Leaving out the pictures, retype exactly the lines from the one holding "Click the word" through the end of the material.

● Material to process:
--
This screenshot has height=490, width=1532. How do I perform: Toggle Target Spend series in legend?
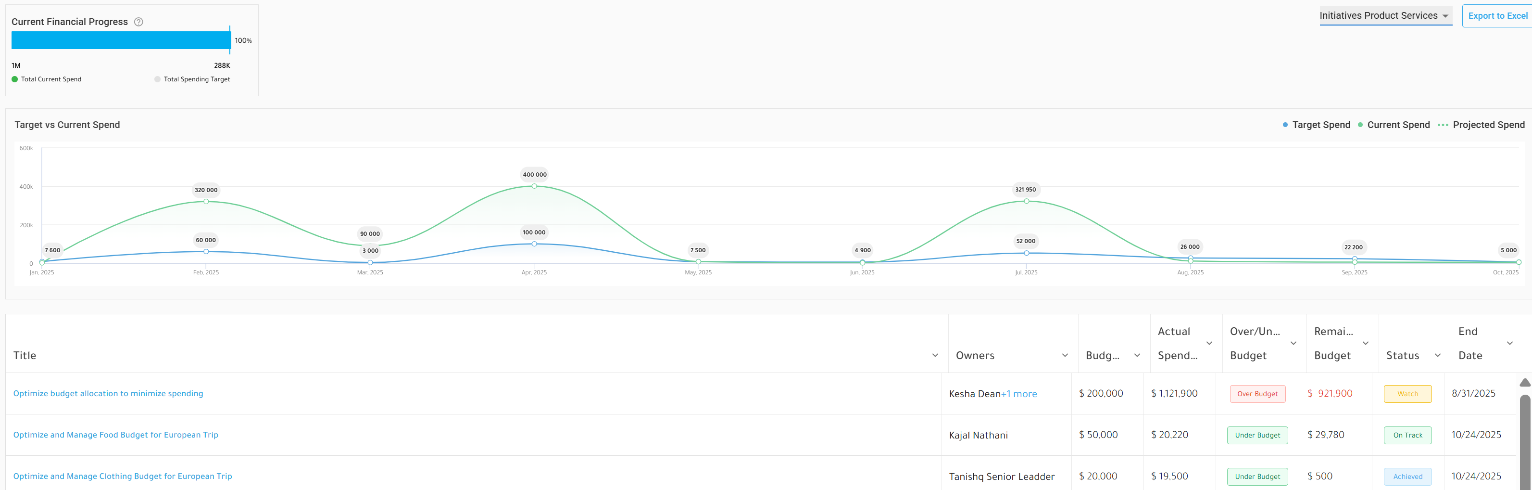coord(1316,125)
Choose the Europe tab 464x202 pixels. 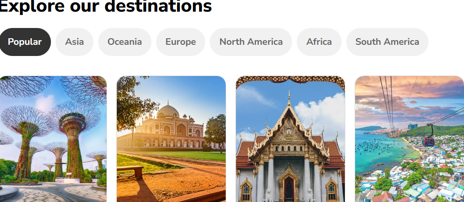[x=180, y=42]
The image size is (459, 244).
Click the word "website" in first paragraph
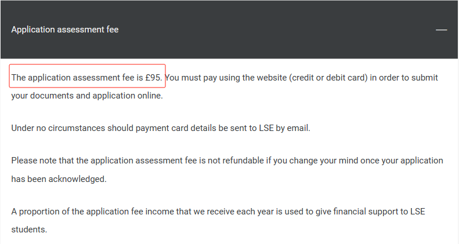272,78
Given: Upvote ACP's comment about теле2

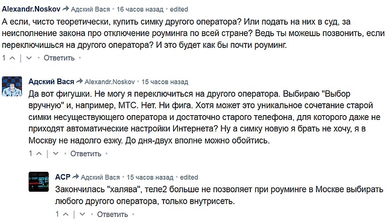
--
● Response to this exercise:
Click the word "website" in first paragraph
272,78
Given: Upvote ACP's comment about теле2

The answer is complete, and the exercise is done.